1. Carry - within a group of consecutive i statements whose p1 whole numbers correspond, any pfield left empty will take its value from the same pfield of the preceding statement. An empty pfield can be denoted by a single point (.) delimited by spaces. No point is required after the last nonempty pfield. The output of Carry preprocessing will show the carried values explicitly. The Carry Feature is not affected by intervening comments or blank lines; it is turned off only by a non-i statement or by an i statement with unlike p1 whole number.
An additional feature is available for p2 alone. The symbol + in p2 will be given the value of p2 + p3 from the preceding i statement. This enables note action times to be automatically determined from the sum of preceding durations. The + symbol can itself be carried. It is legal only in p2. E.g.: the statements
i1 0 .5 100 i . + iwill result in:
i1 0 .5 100 i1 .5 .5 100 i1 1 .5 100Another useful feature for p2 is the use of the "^" symbol. This allows an event to be positioned relative to the previous event for the instrument. It behaves like + except it is based on the start time of the previous event. It permits motifs to be moved easily.
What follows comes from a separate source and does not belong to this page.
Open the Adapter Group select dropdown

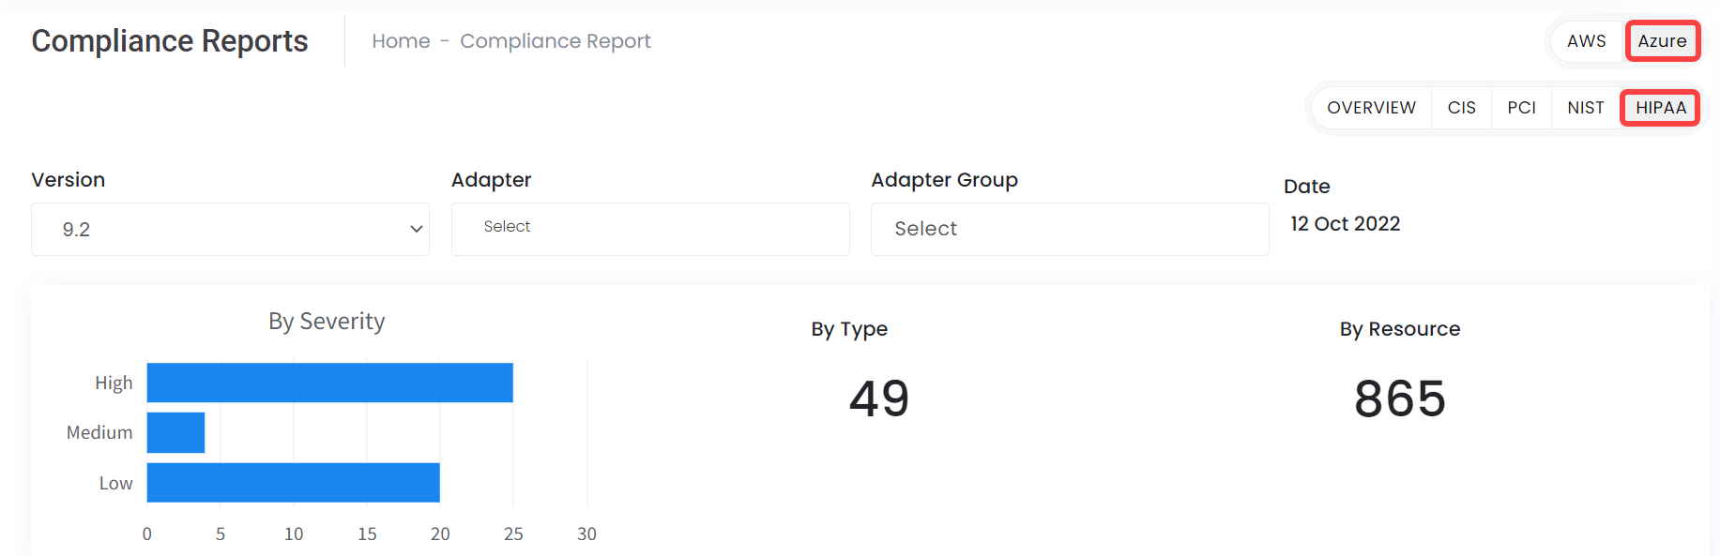1069,229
So:
i1 0 10 i1 ^+5 . i1 ^+8 .will result in:
i1 0 10 i1 5 10 i1 13 10The Carry feature should be used liberally. Its use, especially in large scores, can greatly reduce input typing and will simplify later changes.
3. Sort - this routine sorts all action-time statements into chronological order by p2 value. It also sorts coincident events into precedence order. Whenever an f statement and an i statement have the same p2 value, the f statement will precede. Whenever two or more i statements have the same p2 value, they will be sorted into ascending p1 value order. If they also have the same p1 value, they will be sorted into ascending p3 value order. Score sorting is done section by section ( see s statement). Automatic sorting implies that score statements may appear in any order within a section.
N.B. The operations Carry, Tempo and Sort are combined in a 3-phase
single pass over a score file, to produce a new file in orchestra-readable
format ( see the Tempo example). Processing
can be invoked either explicitly by the scsort
command, or implicitly by csound which processes the score before calling
the orchestra. Source-format files and orchestra-readable files are both
in ascii character form, and may be either perused or further modified
by standard text editors. Userwritten routines can be used to modify score
files before or after the above processes, provided the final orchestra-readable
statement format is not violated. Sections of different formats can be
sequentially batched; and sections of like format can be merged for automatic
sorting.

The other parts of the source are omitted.